There are at least 14,000 refugees amassed along the border with Macedonia, Greek sources have said [Xinhua]

There are at least 14,000 refugees amassed along the border with Macedonia, Greek sources have said [Xinhua]


European ministers are gathered in the Belgian capital Brussels for an emergency meeting to find ways to resolve the refugee migrant crisis that has come to their shores over the past year.

They are looking at ways to stem the tide of refugees by closing the land routes they use to reach deep into Europe.

But they are also looking for solutions to deal with the hundreds of thousands who are on European lands.

This is the worst humanitarian crisis, they said, since World War Two.
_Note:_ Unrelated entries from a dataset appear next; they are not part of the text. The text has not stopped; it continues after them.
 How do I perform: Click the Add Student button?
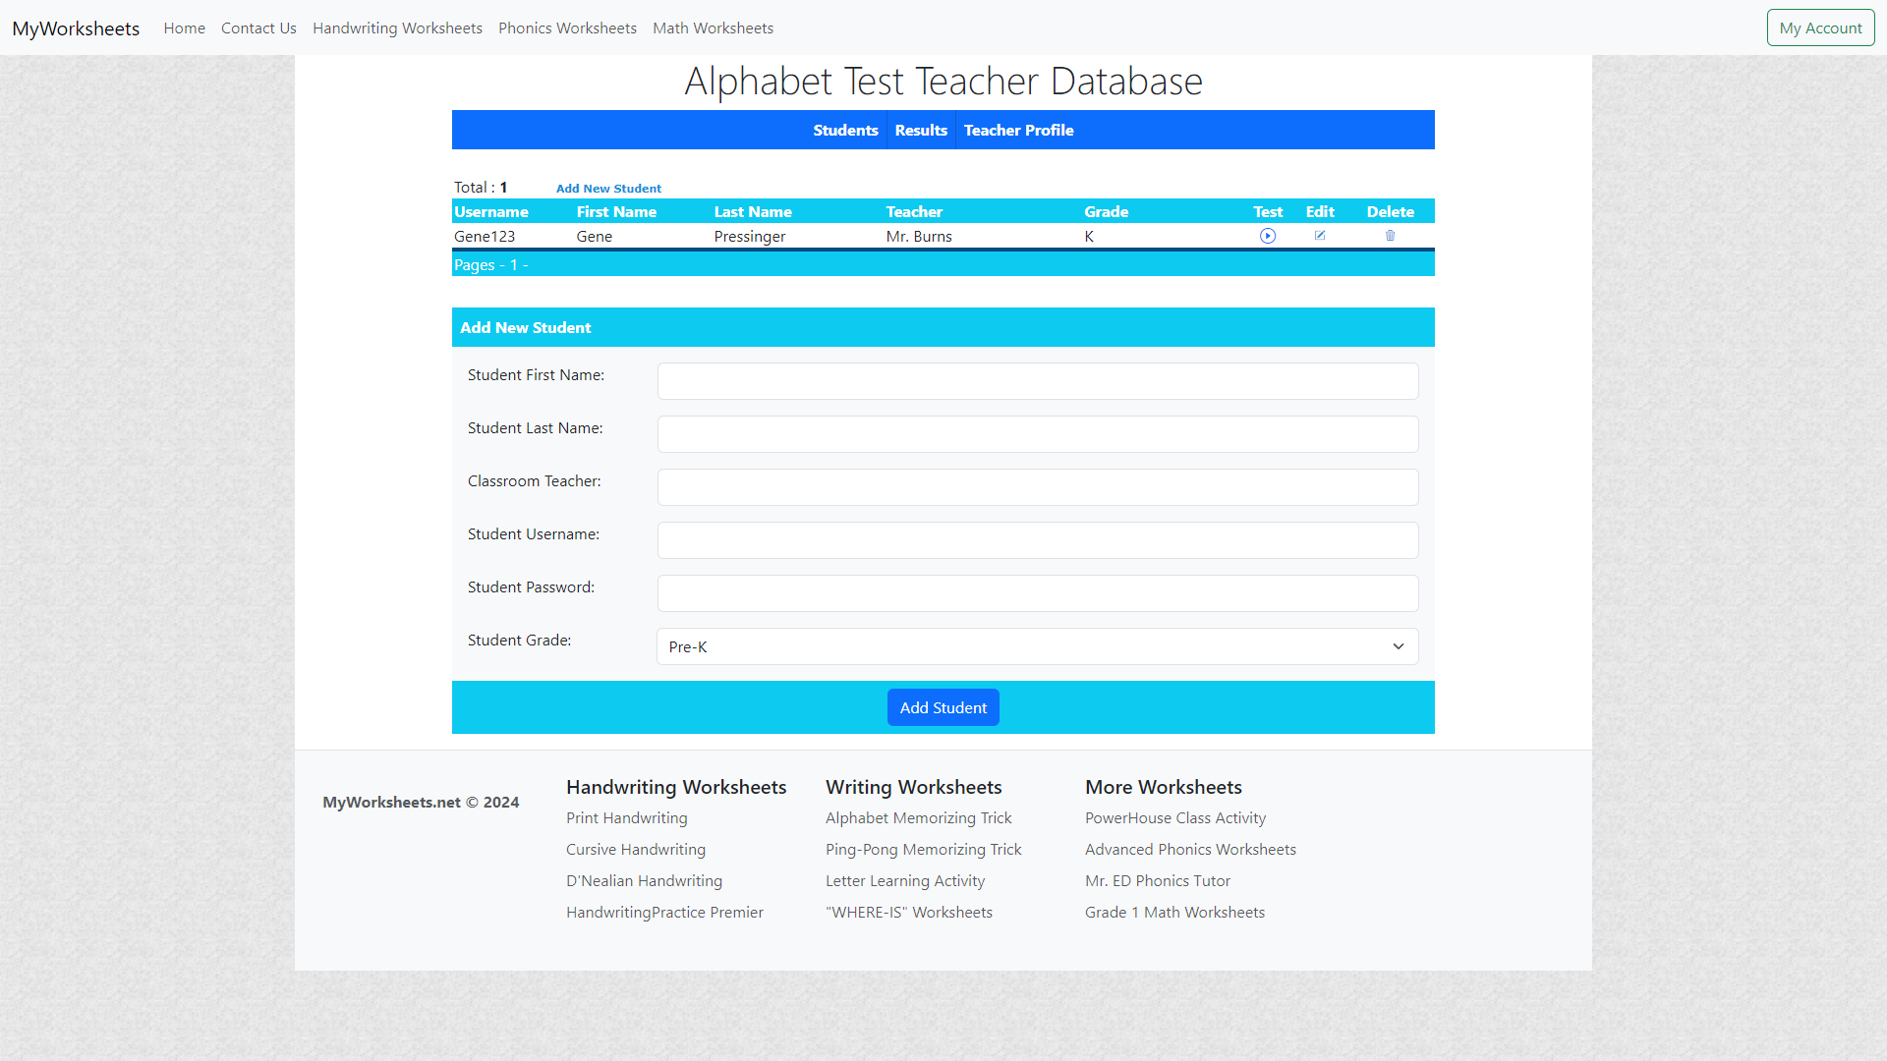944,707
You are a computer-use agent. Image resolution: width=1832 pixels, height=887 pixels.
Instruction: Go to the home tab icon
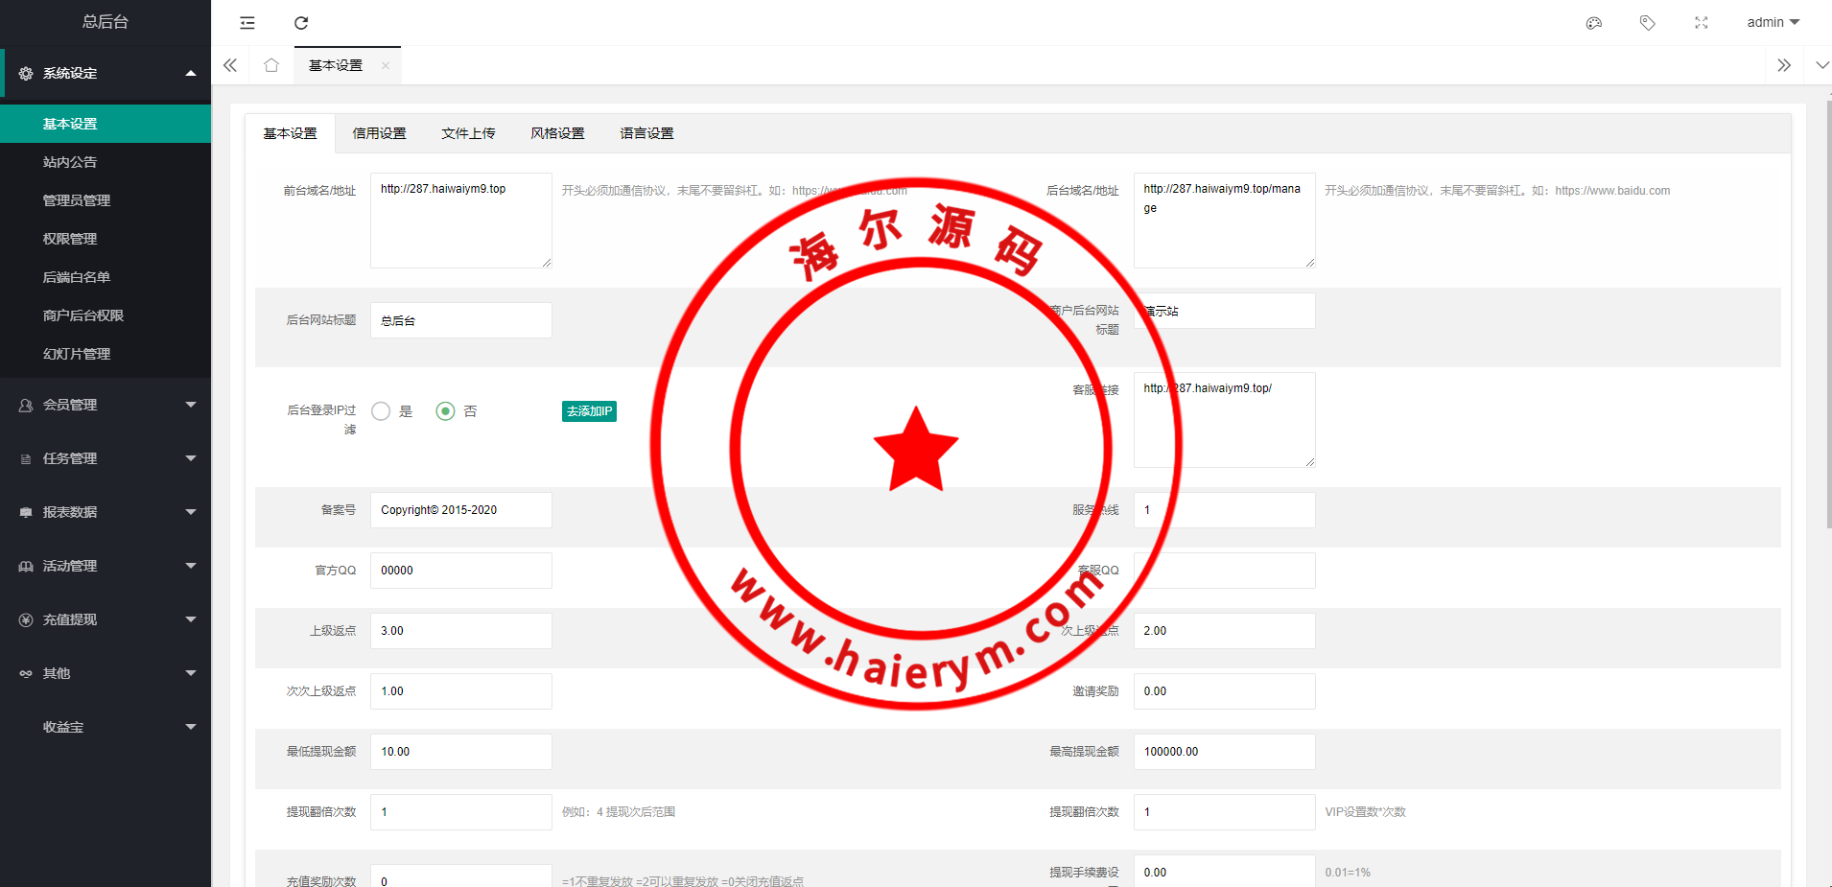click(x=271, y=65)
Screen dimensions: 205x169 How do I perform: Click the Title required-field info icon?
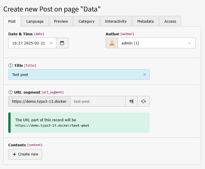pyautogui.click(x=11, y=65)
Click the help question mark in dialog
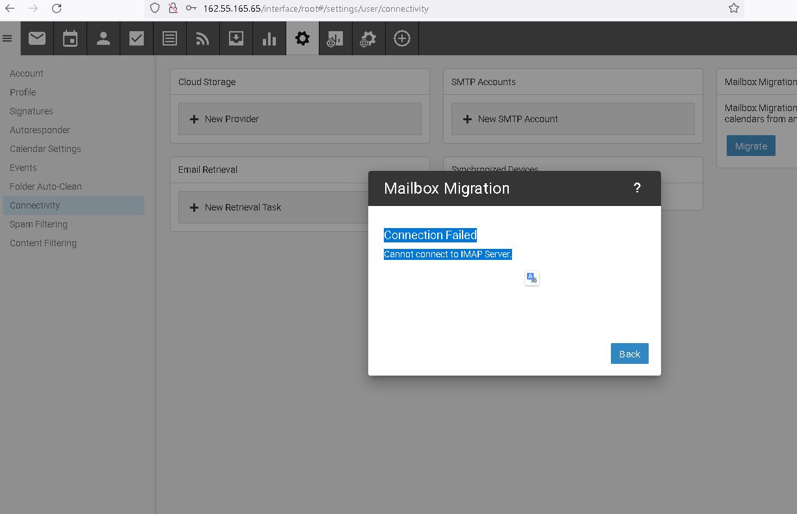 click(x=637, y=188)
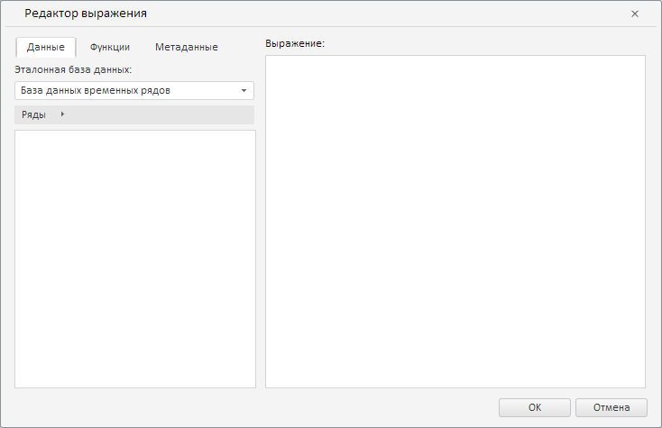The width and height of the screenshot is (662, 428).
Task: Switch to the Данные tab
Action: [46, 47]
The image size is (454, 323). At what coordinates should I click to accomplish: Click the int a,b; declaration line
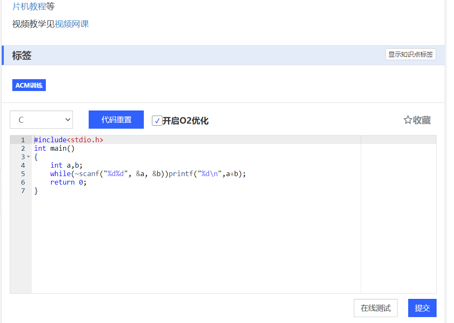point(66,165)
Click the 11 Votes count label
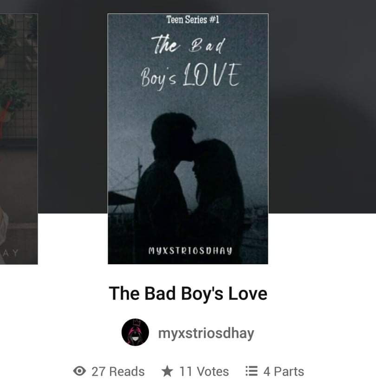This screenshot has width=376, height=389. point(204,371)
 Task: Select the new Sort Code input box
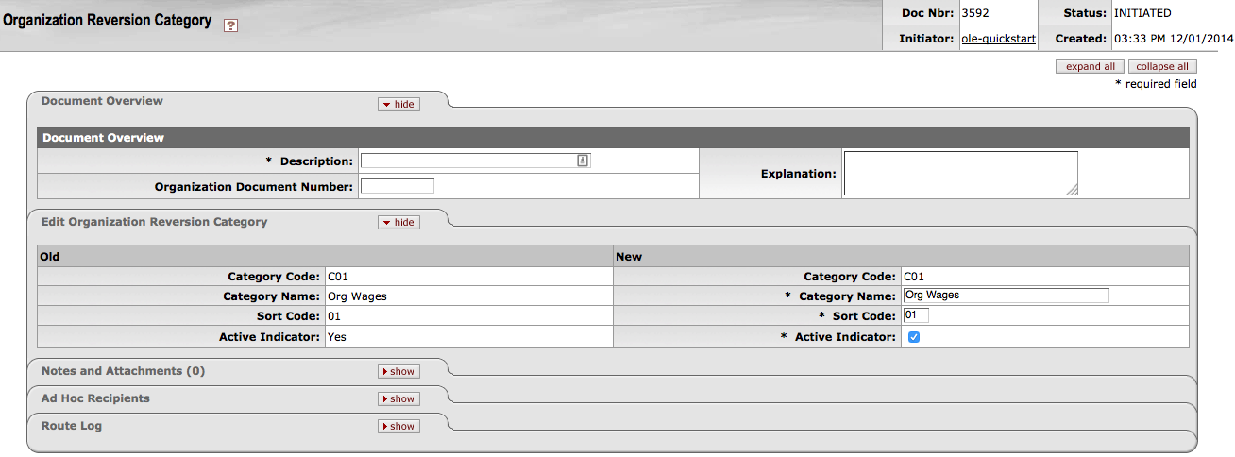pyautogui.click(x=916, y=314)
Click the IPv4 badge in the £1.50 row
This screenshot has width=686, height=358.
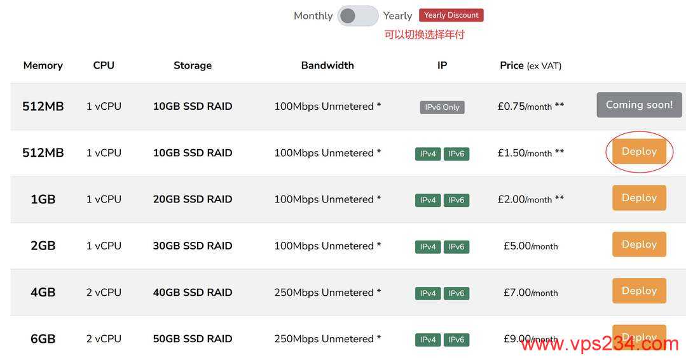[428, 154]
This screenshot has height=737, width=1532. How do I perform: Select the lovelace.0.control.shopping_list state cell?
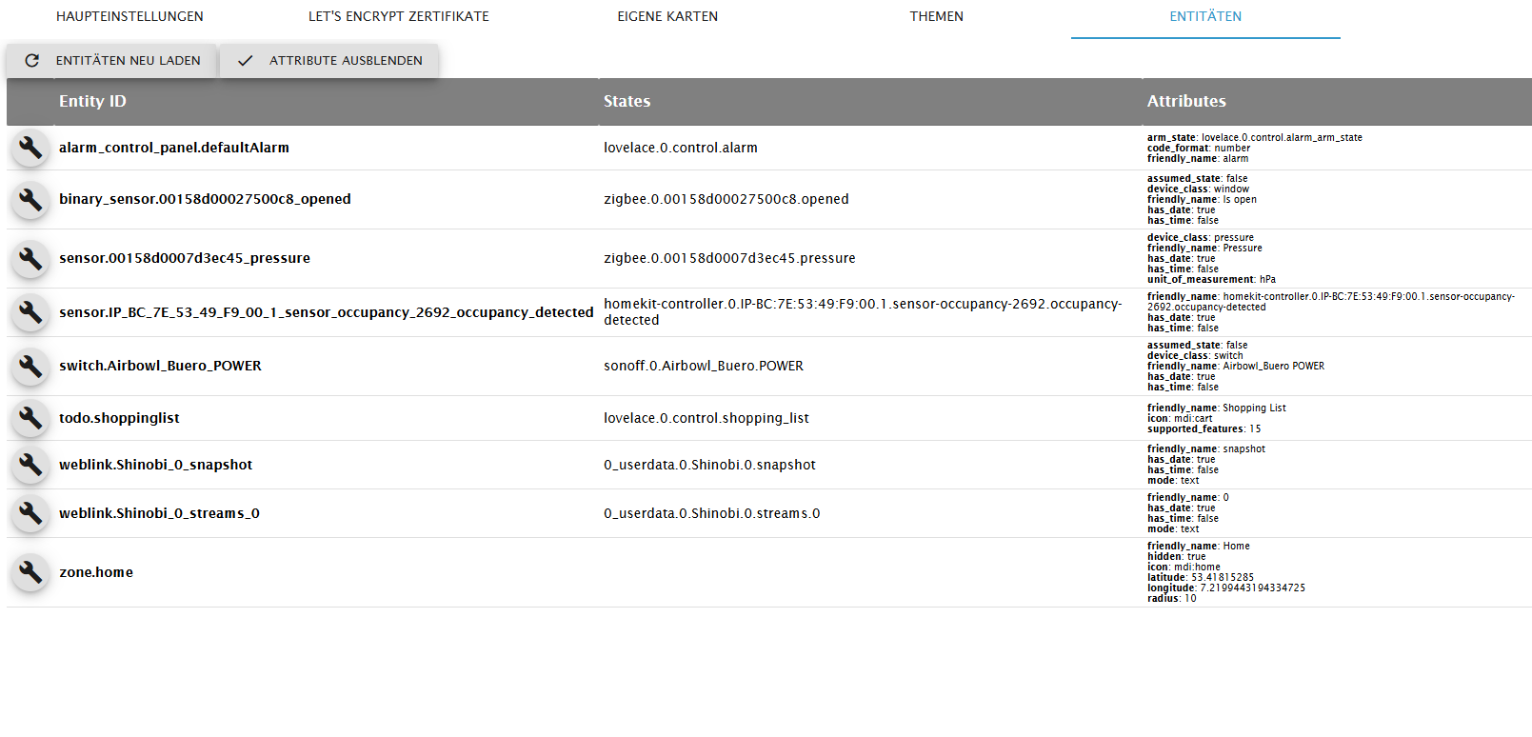[x=706, y=418]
A majority of the refugees are Syrians.

The summit was held amid another report that at least 25 people, including three children, drowned off the coast of Turkey while trying to cross the Aegean Sea to get to Greece.

Greek Prime Minister Alex’s Tsipras said that this is a common European problem even though Greece has absorbed the greatest number of refugees coming through the Mediterranean and crossing in from Turkey.

“We have to find a collective solution,” Tsipras said.

Athens says that more than a million people have transited through the country on the way to Macedonia, and eventually central and northern Europe.

Since January 1, more than 132,000 have crossed into Greece.

Humanitarian aid workers say that the number of refugees at the border has increased to 14,000 and is constantly growing after Macedonia closed off its border allowing access to only a handful of those fleeing Middle East wars.

Austria, Croatia, Slovenia and Hungary are also closing their border crossings.

European leaders have been pushing Athens to provide accommodation for up to 50,000 refugees.

Greek authorities said today that they will be able to provide shelter for 30,000 refugees.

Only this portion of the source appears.